Though we’re all excited for Halloween weekend here at GW HQ, our weekly obligation to bring you planet Earth’s most exciting new guitar music stops for no holiday. (Okay, maybe it does for a couple, but not for this one.)
This week’s lineup includes a breathtaking slice of metal guitar from Sasami, the awe-inspiring recorded debut of John Petrucci’s new signature 8-string Ernie Ball Music Man Majesty, the riff-heavy return of Slash Ft. Myles Kennedy and the Conspirators, and a whole lot more.
Let’s not waste any more time, then, for ample guitar greatness awaits…
Slash ft. Myles Kennedy and The Conspirators – The River Is Rising
With the news that Guns N’ Roses have yet to write any original music since reuniting – their recent releases being reworks of old Chinese Democracy material – we’re pinning our hard-rock hopes once more on the eternally reliable pairing of Slash and Myles Kennedy.

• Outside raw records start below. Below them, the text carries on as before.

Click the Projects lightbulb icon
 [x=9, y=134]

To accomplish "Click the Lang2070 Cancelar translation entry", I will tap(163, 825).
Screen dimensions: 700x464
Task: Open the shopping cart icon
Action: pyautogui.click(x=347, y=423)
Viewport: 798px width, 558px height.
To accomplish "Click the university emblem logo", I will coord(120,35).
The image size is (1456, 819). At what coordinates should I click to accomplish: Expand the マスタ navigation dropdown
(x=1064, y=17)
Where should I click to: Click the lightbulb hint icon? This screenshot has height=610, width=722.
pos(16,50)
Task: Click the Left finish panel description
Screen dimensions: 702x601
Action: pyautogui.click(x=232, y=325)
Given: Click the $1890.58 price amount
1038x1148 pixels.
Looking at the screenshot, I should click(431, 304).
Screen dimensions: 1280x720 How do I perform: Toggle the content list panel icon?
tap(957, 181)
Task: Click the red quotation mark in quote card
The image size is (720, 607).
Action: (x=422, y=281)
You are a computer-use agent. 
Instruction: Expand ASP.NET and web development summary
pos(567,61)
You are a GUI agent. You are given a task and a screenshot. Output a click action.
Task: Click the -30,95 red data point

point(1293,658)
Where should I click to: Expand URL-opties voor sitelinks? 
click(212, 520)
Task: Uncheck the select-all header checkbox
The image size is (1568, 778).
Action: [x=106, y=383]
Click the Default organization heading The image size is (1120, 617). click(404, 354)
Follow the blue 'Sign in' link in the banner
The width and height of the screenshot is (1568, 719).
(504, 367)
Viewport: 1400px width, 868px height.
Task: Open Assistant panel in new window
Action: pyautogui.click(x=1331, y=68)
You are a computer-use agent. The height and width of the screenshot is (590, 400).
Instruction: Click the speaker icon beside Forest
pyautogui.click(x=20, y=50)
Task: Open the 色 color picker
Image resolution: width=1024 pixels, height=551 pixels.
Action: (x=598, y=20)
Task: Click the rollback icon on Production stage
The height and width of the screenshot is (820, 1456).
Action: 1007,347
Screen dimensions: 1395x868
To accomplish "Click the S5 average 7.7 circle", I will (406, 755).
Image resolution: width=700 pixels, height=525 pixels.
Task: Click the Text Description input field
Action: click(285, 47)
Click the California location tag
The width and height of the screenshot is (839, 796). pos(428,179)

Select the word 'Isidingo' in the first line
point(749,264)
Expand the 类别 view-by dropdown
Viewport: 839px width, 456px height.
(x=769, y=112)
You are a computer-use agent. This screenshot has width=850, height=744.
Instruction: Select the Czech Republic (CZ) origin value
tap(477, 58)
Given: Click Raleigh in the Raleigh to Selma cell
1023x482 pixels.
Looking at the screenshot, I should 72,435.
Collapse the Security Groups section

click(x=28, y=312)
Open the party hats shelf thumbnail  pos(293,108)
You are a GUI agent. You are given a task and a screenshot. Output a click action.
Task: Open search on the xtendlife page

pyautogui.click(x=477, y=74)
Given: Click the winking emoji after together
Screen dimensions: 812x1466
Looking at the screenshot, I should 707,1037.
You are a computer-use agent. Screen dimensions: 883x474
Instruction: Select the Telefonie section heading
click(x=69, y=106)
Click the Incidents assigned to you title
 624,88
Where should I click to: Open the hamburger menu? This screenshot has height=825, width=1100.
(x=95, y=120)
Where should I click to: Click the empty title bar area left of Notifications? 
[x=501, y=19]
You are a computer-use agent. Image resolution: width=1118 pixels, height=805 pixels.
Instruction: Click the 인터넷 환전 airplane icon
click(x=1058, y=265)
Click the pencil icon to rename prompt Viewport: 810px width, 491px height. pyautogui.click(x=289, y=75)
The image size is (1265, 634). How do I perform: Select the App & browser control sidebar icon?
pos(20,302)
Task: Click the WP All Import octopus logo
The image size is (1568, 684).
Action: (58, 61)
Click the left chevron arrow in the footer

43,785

Along with the rest of the Conspirators, the group have dropped the first blast from 4, the band’s no-nonsense fourth album and the first to be released on Gibson’s newly launched record label.
It won’t come as a surprise to hear that The River Is Rising, sounds like, well, Slash and Kennedy, all full-fat LP-into-Marshall tones and wailing vocals. But there are plenty of neat touches: the way the Top Hatted Axeman-in-Chief sneaks a few cheeky pentatonic licks and chromatic riffs into the chorus chord progression and the Paradise City-esque double-time solo section, to name but two.
Indeed, when the Gibson Brand Ambassador is releasing material like this, GNR can most certainly wait. (MAB)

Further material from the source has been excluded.